§ **Data shown**:
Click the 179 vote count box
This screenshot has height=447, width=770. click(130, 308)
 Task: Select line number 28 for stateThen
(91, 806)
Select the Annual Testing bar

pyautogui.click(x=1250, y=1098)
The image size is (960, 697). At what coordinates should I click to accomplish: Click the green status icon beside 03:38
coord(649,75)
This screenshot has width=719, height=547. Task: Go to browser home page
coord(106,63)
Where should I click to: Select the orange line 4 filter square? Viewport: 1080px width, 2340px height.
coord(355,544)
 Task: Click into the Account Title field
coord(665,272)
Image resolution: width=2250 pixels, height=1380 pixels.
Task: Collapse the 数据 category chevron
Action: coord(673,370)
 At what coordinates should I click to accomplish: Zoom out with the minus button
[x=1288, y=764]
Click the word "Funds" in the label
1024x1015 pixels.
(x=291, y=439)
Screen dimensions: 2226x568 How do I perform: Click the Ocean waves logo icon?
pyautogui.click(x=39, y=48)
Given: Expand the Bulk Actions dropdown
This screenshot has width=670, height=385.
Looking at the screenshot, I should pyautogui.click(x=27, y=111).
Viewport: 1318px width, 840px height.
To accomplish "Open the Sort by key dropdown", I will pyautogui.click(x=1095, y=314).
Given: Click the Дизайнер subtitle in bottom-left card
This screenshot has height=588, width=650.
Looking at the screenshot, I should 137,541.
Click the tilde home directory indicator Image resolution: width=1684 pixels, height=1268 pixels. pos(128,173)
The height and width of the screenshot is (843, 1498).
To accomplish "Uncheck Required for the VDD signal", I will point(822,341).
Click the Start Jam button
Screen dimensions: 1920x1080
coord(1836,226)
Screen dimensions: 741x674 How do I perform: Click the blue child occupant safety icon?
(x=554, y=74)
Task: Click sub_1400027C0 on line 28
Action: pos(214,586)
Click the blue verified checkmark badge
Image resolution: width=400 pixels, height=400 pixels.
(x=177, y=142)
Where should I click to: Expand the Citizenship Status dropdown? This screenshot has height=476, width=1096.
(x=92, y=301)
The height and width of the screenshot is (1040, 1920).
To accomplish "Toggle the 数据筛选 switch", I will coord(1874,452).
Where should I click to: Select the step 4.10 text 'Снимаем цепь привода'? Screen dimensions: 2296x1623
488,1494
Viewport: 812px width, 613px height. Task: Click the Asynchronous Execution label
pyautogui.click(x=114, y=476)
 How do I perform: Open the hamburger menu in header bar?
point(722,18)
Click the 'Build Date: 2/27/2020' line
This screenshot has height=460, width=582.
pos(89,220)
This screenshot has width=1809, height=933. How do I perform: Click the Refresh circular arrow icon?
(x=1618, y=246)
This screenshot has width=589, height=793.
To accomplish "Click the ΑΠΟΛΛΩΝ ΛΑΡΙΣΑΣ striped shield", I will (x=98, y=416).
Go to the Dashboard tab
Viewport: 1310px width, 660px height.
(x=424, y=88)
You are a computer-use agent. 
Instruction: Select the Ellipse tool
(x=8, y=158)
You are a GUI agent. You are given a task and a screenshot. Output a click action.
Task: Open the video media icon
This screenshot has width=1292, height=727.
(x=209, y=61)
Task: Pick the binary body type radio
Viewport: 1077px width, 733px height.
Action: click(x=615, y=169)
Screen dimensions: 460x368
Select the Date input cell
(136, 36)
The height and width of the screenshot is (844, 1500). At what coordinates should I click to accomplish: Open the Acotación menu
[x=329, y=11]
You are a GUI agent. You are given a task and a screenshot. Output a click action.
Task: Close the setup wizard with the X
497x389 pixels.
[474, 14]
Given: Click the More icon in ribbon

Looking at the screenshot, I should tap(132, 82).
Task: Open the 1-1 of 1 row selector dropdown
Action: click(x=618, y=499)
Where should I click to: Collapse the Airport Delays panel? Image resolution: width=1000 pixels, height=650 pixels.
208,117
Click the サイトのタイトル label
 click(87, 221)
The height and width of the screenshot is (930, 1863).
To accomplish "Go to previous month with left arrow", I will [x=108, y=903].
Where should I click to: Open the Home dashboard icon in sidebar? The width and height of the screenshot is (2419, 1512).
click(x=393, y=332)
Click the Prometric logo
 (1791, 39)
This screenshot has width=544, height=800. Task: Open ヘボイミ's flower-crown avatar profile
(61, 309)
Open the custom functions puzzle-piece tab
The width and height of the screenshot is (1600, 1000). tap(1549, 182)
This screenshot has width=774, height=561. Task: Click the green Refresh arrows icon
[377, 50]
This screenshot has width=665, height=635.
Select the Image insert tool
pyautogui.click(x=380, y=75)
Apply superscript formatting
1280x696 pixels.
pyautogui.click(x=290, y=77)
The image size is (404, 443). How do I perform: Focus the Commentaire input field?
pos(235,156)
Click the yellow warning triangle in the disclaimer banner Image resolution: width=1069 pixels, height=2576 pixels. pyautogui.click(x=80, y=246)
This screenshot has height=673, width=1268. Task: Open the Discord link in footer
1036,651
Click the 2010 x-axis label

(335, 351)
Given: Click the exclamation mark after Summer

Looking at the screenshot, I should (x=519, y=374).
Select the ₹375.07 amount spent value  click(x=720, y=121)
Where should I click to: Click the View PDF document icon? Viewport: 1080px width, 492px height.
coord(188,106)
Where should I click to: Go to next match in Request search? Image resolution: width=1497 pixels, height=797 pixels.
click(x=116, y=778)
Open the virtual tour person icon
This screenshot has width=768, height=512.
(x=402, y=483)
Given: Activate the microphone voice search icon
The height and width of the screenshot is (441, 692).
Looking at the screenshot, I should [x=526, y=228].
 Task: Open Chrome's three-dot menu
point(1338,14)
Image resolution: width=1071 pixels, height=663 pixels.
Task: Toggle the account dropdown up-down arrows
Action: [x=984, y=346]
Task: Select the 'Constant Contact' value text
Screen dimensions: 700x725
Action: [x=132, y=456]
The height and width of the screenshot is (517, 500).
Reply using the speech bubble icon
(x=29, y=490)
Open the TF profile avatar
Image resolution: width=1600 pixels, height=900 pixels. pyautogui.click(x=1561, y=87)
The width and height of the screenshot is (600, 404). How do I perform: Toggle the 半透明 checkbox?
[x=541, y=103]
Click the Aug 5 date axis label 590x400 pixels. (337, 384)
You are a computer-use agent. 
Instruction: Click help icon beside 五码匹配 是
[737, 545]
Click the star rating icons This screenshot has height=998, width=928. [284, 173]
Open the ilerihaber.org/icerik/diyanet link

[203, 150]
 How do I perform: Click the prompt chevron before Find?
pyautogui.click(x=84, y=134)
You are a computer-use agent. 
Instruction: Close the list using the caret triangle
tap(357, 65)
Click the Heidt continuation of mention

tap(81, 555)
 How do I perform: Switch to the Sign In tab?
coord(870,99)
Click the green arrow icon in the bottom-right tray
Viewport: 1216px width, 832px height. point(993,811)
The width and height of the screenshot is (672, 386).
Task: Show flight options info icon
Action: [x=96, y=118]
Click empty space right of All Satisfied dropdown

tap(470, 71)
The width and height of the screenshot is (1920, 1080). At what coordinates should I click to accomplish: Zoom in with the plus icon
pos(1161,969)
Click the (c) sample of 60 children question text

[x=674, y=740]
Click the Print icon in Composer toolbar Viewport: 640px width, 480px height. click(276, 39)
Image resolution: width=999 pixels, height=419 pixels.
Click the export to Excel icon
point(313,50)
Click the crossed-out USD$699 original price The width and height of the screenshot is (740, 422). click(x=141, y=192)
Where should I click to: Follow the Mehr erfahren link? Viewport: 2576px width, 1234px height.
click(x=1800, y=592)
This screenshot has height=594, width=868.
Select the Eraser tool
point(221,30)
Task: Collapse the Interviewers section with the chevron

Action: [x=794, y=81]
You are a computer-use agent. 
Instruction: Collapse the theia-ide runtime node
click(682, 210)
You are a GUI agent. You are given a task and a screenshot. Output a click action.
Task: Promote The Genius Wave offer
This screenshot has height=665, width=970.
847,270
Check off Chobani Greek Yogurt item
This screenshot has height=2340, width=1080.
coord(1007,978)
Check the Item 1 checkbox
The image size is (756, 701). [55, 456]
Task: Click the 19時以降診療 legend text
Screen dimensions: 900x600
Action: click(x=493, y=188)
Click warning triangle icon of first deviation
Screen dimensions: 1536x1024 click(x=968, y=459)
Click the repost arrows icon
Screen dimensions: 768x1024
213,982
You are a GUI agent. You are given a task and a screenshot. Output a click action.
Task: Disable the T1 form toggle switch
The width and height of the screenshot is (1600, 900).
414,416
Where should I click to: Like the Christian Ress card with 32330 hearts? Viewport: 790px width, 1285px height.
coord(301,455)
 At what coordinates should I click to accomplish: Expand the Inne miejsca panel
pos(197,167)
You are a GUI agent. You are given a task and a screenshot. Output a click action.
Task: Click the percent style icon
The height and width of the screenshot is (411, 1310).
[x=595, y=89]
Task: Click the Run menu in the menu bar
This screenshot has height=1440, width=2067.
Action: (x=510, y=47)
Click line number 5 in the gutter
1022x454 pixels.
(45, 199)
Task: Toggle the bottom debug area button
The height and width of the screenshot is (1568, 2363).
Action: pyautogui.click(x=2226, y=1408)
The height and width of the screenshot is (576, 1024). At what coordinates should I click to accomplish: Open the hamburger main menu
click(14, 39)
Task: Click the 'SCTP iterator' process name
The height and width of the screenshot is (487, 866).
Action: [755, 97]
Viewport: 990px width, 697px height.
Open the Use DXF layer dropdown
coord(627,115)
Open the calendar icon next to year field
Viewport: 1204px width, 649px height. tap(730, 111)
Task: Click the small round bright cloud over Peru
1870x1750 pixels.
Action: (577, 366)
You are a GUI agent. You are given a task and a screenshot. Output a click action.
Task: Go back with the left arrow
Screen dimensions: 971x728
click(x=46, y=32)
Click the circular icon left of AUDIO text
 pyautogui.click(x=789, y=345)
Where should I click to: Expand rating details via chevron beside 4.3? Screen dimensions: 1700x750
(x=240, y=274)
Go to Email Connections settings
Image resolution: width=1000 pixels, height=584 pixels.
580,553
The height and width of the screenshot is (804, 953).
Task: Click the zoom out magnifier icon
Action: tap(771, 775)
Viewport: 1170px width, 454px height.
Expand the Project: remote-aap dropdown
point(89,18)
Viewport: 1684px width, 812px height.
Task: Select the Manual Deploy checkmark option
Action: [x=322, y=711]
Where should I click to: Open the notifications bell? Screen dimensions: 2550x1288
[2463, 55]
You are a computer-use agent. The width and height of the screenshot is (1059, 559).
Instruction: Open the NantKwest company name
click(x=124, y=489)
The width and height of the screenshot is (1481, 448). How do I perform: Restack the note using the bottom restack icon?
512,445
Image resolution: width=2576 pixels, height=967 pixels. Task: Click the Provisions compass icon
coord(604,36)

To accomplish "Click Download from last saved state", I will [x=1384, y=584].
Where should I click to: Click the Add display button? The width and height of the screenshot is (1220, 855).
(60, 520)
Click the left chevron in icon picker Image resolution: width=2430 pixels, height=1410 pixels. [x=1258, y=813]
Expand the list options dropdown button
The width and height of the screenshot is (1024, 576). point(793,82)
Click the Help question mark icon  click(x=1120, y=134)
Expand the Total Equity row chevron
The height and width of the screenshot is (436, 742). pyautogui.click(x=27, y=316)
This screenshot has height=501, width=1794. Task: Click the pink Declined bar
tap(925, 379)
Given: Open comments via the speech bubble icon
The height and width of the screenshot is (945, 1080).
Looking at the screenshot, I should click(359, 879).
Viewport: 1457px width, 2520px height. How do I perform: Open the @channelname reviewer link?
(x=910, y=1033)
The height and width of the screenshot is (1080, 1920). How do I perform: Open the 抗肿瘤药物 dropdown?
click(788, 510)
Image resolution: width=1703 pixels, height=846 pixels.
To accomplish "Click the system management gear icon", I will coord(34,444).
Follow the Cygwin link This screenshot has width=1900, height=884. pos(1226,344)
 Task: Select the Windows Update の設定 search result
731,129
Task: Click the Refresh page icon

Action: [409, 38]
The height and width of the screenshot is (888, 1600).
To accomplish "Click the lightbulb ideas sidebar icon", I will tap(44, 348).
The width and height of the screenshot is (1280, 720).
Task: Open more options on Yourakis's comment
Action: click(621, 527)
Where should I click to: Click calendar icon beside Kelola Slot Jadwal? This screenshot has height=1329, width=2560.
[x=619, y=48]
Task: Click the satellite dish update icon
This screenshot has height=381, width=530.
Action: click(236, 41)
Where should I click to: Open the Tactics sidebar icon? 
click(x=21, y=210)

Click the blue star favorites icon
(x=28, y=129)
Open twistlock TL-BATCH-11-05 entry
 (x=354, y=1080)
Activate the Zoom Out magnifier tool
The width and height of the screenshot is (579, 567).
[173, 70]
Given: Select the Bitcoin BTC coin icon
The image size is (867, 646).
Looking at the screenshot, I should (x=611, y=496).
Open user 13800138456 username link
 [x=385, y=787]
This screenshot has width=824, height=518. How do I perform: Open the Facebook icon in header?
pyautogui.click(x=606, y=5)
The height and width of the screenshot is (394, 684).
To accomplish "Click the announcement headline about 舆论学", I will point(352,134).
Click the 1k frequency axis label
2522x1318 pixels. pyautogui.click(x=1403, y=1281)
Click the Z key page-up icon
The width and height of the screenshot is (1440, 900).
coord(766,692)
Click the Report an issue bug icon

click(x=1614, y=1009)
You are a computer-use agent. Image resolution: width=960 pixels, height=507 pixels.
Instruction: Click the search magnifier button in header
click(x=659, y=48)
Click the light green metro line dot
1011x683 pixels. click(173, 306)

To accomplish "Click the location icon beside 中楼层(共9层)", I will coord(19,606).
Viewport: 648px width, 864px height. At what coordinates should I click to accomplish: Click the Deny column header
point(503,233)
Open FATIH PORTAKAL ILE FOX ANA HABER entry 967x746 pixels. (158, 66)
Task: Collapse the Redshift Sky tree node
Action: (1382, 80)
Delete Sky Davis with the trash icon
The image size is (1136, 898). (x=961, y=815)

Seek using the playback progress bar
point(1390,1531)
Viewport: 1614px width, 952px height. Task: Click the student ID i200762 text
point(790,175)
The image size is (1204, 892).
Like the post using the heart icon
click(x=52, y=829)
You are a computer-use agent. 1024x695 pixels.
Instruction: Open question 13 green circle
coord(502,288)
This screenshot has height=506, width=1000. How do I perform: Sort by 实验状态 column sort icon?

§ **The exercise**:
Reproduce the entries starting at the line containing "Task: Collapse the Interviewers" and ending at the line containing "[x=595, y=89]", replacing "GUI agent" with "UI agent" and leaving everything else unchanged.

§ **Complete response**:
Task: Collapse the Interviewers section with the chevron

Action: [x=794, y=81]
You are a computer-use agent. 
Instruction: Collapse the theia-ide runtime node
click(682, 210)
You are a UI agent. You are given a task and a screenshot. Output a click action.
Task: Promote The Genius Wave offer
This screenshot has height=665, width=970.
847,270
Check off Chobani Greek Yogurt item
This screenshot has height=2340, width=1080.
coord(1007,978)
Check the Item 1 checkbox
The image size is (756, 701). [55, 456]
Task: Click the 19時以降診療 legend text
Screen dimensions: 900x600
Action: click(x=493, y=188)
Click warning triangle icon of first deviation
Screen dimensions: 1536x1024 click(x=968, y=459)
Click the repost arrows icon
Screen dimensions: 768x1024
213,982
You are a UI agent. You are given a task and a screenshot. Output a click action.
Task: Disable the T1 form toggle switch
The width and height of the screenshot is (1600, 900).
414,416
Where should I click to: Like the Christian Ress card with 32330 hearts? Viewport: 790px width, 1285px height.
coord(301,455)
 At what coordinates should I click to accomplish: Expand the Inne miejsca panel
pos(197,167)
You are a UI agent. You are given a task and a screenshot. Output a click action.
Task: Click the percent style icon
The height and width of the screenshot is (411, 1310).
[x=595, y=89]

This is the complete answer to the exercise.